### Task prompt
In the listing, begin at the line that has "You are a GUI" and stop after the line that has "The height and". Rewrite those lines with every "screenshot" changed to "screen capture" and nothing else altered.

### Source material

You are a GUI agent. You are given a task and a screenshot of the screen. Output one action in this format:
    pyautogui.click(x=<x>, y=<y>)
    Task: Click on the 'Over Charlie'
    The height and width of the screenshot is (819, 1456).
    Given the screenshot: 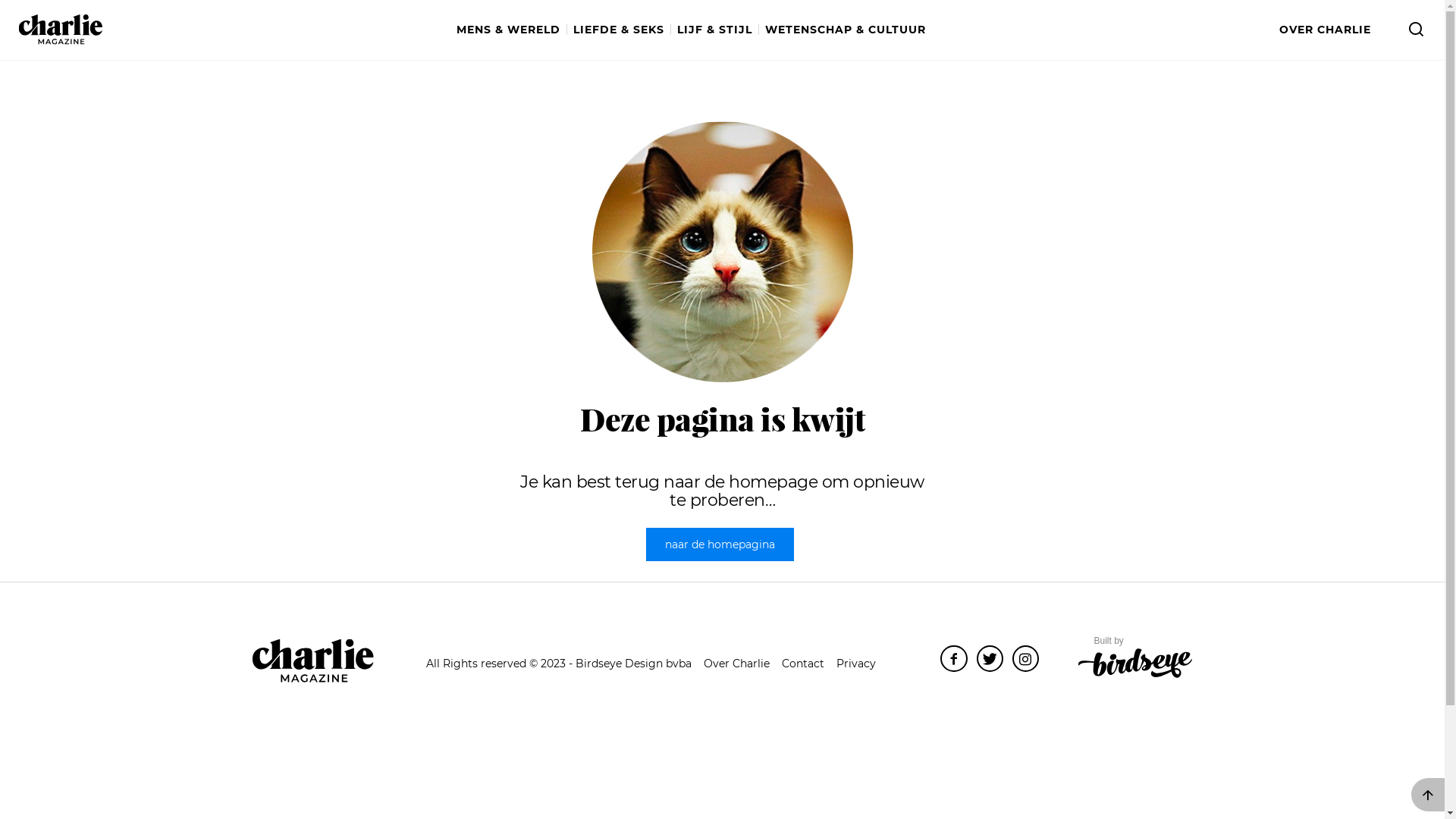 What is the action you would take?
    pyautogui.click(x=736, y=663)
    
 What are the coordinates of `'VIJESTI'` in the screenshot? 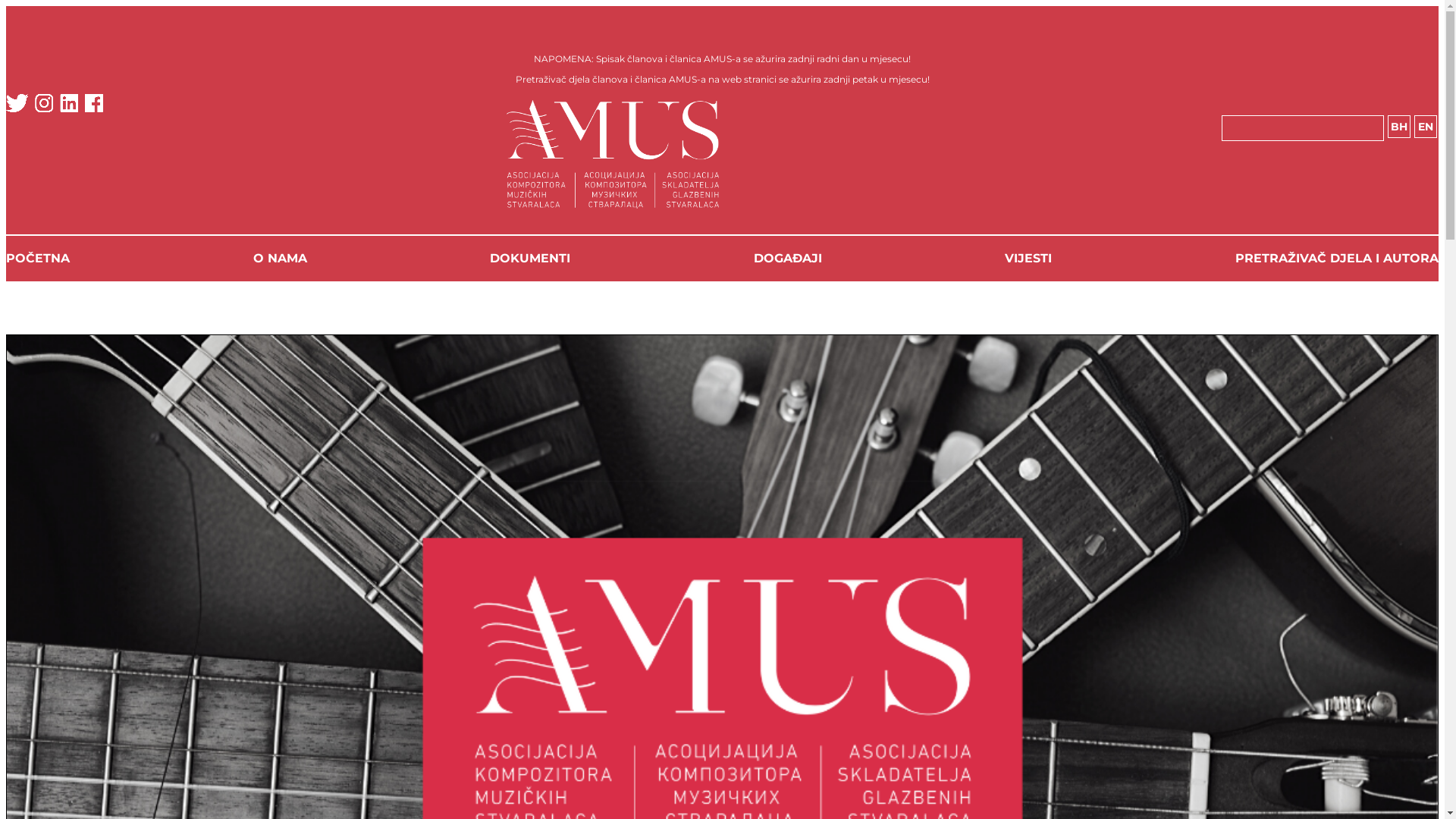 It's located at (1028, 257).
---
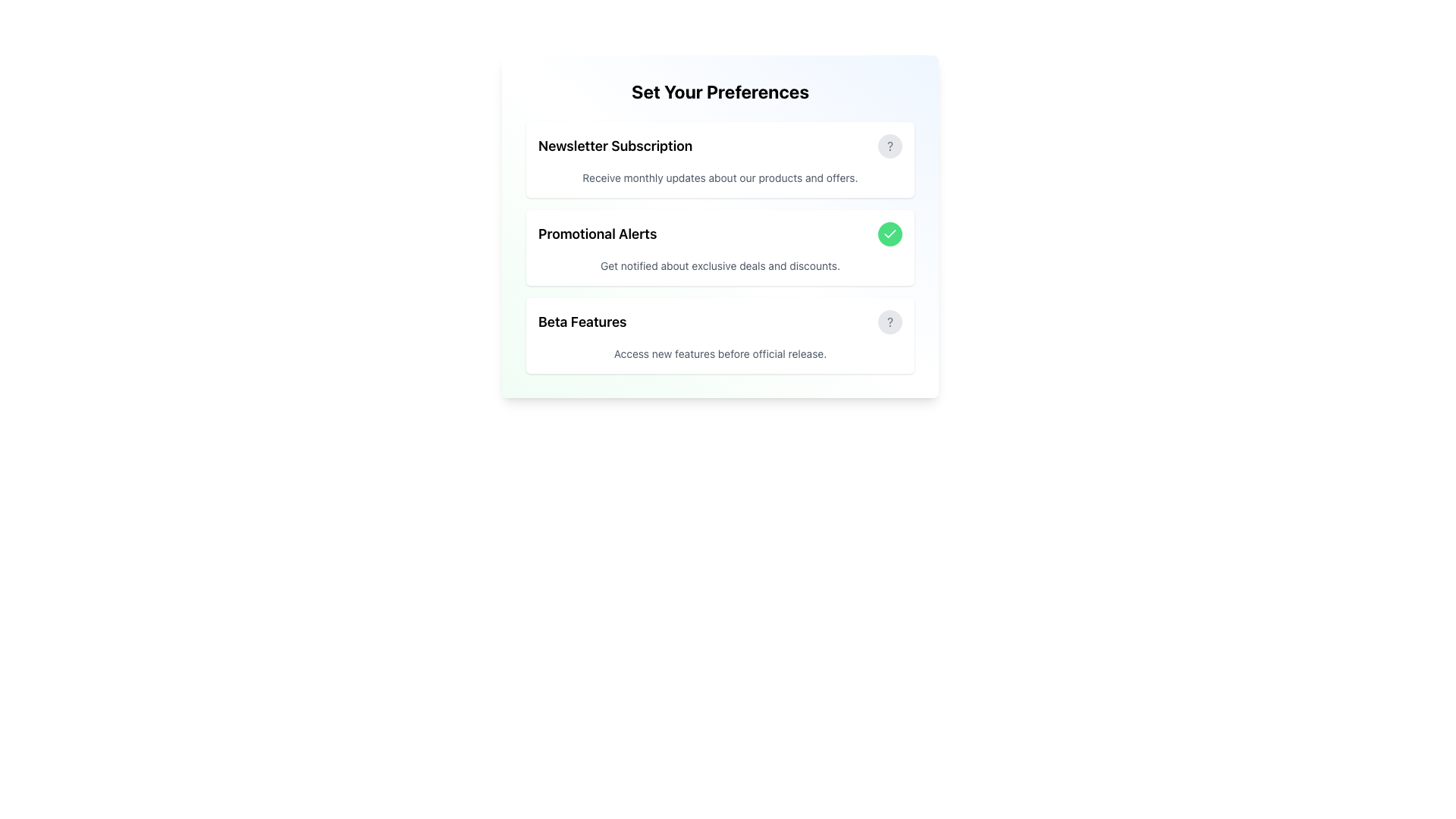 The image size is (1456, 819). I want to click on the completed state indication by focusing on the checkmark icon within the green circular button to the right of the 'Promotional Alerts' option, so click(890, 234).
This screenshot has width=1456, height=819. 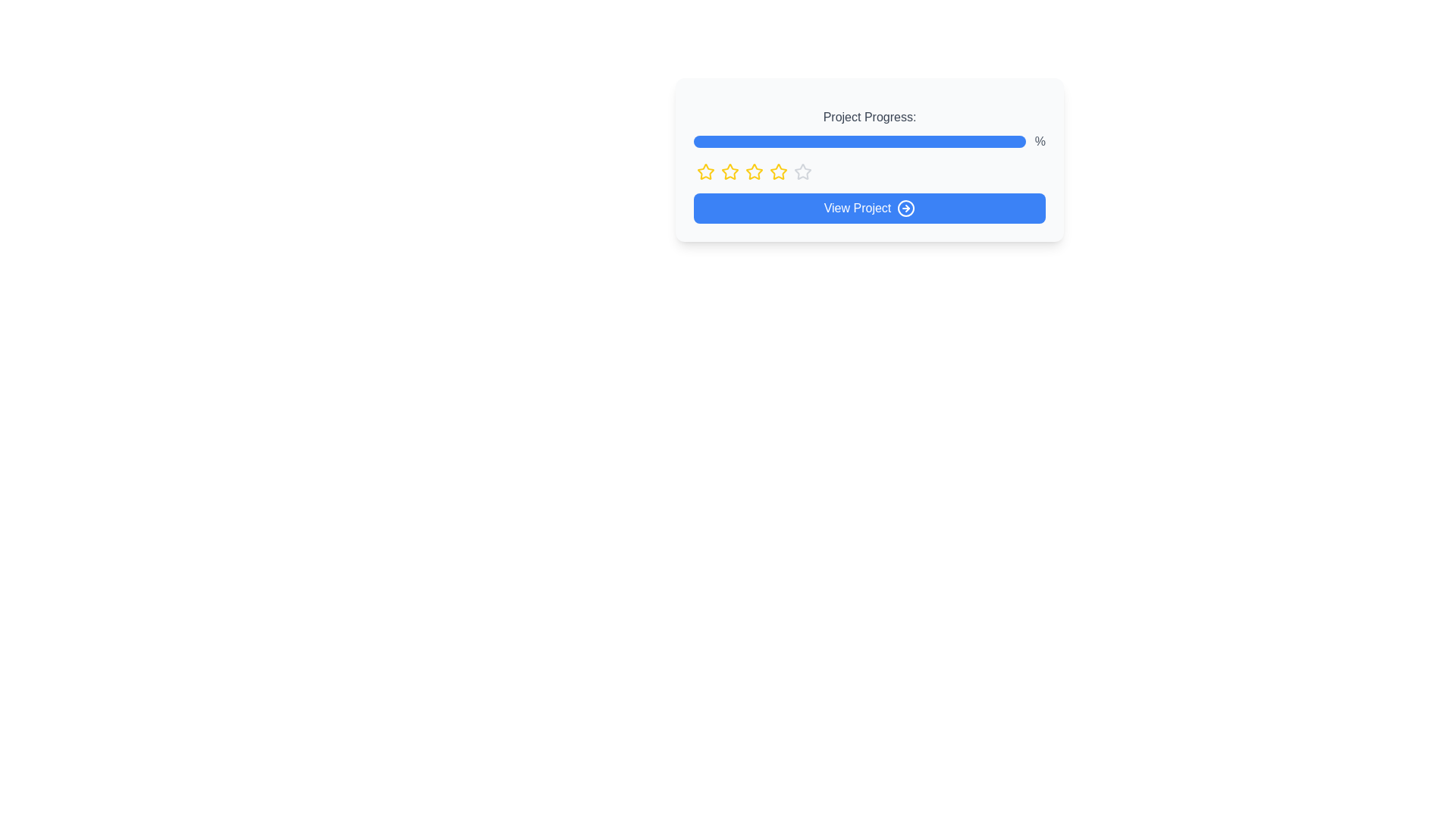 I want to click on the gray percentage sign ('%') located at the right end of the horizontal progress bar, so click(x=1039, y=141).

### Solution
You are a GUI agent. You are given a task and a screen capture of the screen. Output one action in this format:
    pyautogui.click(x=<x>, y=<y>)
    Task: Click on the 'Over Charlie'
    The height and width of the screen capture is (819, 1456).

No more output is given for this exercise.